Not to the Obama administration.

From an article in the Wall Street Journal:
Under the Bush team a prominent and profitable bank, under threat of a damaging public audit, was forced to accept less than $1 billion of TARP money. The government insisted on buying a new class of preferred stock which gave it a tiny, minority position. The money flowed to the bank. Arguably, back then, the Bush administration was acting for purely economic reasons. It wanted to recapitalize the banks to halt a financial panic.

Fast forward to today, and that same bank is begging to give the money back. The chairman offers to write a check, now, with interest. He's been sitting on the cash for months and has felt the dead hand of government threatening to run his business and dictate pay scales. He sees the writing on the wall and he wants out. But the Obama team says no. The bank has also been threatened with "adverse" consequences if its chairman persists. That's politics talking, not economics.
So now the government can assume nearly unlimited control over banks forced to hold onto government loans that those banks don't want. It's heavy-handed politics at its scariest...so far.

Wednesday, April 01, 2009

Mitt Romney Was Right About Detroit

Back in November of last year, Mitt Romney advocated letting distressed automakers fall into a managed bankruptcy rather than be given "bridge loans" to keep them afloat. He was roundly criticized for not having enough faith in the American auto industry, nor enough sympathy for the plight of auto workers receiving free health care and guaranteed retirement perks.
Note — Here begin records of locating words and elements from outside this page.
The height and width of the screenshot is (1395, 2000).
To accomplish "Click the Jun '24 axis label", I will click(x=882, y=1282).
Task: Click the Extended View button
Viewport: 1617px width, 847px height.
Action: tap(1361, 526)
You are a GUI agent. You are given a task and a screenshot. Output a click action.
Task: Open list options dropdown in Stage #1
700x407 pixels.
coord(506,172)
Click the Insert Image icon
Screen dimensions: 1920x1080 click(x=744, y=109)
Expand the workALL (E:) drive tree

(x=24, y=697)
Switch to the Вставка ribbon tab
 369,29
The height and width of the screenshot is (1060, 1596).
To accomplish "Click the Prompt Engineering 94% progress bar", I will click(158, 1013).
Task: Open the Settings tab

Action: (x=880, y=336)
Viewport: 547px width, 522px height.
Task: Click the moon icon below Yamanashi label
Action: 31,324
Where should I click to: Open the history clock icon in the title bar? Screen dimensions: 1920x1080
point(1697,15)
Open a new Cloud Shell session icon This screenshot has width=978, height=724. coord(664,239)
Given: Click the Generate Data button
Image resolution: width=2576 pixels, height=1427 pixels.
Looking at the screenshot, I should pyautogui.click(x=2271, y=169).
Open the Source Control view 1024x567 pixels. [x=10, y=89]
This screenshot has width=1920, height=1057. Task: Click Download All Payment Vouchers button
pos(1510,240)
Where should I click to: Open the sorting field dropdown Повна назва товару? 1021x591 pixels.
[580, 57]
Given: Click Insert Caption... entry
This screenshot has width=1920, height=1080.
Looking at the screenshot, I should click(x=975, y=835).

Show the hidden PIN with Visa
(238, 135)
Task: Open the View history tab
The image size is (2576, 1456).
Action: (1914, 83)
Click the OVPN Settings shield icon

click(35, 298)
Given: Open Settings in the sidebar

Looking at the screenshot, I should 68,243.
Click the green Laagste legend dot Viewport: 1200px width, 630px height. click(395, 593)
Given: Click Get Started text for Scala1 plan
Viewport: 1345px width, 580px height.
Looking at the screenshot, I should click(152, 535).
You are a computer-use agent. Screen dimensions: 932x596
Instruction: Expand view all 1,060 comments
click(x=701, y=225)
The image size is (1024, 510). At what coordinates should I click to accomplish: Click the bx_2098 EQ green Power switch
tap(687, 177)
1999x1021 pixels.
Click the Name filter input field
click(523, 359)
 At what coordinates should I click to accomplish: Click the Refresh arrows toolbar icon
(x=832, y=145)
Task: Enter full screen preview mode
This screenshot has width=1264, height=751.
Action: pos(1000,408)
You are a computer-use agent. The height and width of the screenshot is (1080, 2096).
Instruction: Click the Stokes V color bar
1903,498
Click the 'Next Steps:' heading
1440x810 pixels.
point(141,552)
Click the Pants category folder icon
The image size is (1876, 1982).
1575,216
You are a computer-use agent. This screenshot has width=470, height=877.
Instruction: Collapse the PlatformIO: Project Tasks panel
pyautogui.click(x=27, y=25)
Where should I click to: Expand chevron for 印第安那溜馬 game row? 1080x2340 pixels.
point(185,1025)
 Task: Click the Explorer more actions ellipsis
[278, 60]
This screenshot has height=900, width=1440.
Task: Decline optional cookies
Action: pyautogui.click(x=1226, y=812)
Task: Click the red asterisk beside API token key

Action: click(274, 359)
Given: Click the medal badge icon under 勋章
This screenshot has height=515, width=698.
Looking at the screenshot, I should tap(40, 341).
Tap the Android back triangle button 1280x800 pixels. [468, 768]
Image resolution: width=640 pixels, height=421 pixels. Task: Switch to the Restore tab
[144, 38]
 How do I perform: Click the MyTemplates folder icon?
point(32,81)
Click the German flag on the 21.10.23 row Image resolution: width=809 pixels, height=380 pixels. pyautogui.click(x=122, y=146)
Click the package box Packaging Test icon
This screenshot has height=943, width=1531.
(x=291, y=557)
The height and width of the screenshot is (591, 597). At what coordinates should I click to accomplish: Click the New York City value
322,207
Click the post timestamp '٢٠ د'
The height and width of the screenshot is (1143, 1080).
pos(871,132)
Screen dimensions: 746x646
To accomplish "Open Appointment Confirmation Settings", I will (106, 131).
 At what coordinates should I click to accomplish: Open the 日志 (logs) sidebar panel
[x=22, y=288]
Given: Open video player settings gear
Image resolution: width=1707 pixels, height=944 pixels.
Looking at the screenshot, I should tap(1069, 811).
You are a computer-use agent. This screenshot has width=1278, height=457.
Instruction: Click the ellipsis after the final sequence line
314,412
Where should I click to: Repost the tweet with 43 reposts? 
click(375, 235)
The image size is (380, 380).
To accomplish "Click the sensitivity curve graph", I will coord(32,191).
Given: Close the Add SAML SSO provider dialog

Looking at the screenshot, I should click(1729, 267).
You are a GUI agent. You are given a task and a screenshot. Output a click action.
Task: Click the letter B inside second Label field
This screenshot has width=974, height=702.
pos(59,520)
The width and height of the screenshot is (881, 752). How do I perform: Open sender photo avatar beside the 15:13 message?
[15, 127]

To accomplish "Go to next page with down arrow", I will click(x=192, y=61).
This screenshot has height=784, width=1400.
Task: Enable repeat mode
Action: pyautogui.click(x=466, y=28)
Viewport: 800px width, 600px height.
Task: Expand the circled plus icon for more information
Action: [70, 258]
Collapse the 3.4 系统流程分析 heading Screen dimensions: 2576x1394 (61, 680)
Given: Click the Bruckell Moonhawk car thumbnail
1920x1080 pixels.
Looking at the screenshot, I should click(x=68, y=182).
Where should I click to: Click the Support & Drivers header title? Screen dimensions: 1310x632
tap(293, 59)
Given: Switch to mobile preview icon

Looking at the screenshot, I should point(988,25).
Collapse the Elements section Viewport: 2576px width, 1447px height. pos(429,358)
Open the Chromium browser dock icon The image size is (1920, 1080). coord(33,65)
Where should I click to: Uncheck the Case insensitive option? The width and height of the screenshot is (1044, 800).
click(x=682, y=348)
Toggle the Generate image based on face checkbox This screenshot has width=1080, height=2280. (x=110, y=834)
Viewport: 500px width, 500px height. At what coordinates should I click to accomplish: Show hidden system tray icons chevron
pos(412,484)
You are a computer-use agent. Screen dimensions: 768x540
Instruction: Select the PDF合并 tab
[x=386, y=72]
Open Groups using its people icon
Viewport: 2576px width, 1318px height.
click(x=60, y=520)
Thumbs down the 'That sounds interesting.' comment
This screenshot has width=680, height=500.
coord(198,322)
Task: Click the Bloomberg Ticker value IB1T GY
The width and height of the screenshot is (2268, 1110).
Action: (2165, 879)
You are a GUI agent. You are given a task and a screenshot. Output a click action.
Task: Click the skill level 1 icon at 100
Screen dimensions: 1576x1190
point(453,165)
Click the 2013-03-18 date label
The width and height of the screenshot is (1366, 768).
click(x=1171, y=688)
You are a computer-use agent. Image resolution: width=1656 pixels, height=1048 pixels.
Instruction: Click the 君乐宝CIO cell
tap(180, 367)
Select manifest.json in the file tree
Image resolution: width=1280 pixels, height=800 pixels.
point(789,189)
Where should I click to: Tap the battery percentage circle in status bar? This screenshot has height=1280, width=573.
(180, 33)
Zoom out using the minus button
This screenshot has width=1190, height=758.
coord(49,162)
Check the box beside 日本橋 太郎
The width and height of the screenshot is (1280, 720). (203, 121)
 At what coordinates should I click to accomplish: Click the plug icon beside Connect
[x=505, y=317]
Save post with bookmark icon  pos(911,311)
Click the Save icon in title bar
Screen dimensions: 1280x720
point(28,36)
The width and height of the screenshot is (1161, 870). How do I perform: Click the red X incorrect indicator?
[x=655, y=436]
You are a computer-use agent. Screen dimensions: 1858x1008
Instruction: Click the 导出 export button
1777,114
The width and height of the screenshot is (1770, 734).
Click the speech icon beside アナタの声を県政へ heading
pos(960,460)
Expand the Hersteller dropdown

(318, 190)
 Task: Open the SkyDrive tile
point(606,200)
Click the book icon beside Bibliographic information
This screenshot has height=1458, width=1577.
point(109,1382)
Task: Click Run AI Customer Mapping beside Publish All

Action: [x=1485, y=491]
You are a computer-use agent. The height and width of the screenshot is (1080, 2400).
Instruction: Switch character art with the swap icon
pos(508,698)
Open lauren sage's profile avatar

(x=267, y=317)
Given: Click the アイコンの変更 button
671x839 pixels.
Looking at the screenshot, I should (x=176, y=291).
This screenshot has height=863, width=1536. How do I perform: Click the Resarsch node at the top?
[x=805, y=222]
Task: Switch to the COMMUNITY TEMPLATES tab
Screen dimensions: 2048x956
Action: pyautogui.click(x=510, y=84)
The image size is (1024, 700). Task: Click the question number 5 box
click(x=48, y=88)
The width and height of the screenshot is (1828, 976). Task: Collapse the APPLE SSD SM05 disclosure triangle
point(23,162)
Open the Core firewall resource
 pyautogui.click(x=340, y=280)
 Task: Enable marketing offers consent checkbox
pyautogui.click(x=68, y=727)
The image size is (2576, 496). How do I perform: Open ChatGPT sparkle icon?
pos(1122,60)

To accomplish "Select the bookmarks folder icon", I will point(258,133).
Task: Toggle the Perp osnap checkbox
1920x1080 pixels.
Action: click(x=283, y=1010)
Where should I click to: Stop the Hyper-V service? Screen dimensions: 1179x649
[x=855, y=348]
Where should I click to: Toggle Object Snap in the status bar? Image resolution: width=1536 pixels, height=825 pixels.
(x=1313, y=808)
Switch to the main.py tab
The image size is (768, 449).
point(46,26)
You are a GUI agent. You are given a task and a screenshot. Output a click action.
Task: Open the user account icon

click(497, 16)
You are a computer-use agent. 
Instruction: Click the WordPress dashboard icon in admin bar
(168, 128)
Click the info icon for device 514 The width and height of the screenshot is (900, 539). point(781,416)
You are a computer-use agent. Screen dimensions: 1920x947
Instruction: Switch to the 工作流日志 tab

He wrote in his op-ed in the New York Times:
Without that bailout, Detroit will need to drastically restructure itself. With it, the automakers will stay the course — the suicidal course of declining market shares, insurmountable labor and retiree burdens, technology atrophy, product inferiority and never-ending job losses. Detroit needs a turnaround, not a check.
Today, tens of billions in government-backed loans later, it looks like GM and Chrysler are bankruptcy-bound. If they had listened to Romney six months ago, the painful but necessary restructuring would be well underway, and light may even be shining at the end of the auto makers' tunnel.

Instead, we're in a deeper hole and the auto makers are only now realizing that their ship is too obsolete and outdated to float.

For reasons such as this I still haven't removed my Mitt '08 bumper sticker. I can endure the tackiness for another few weeks, I think.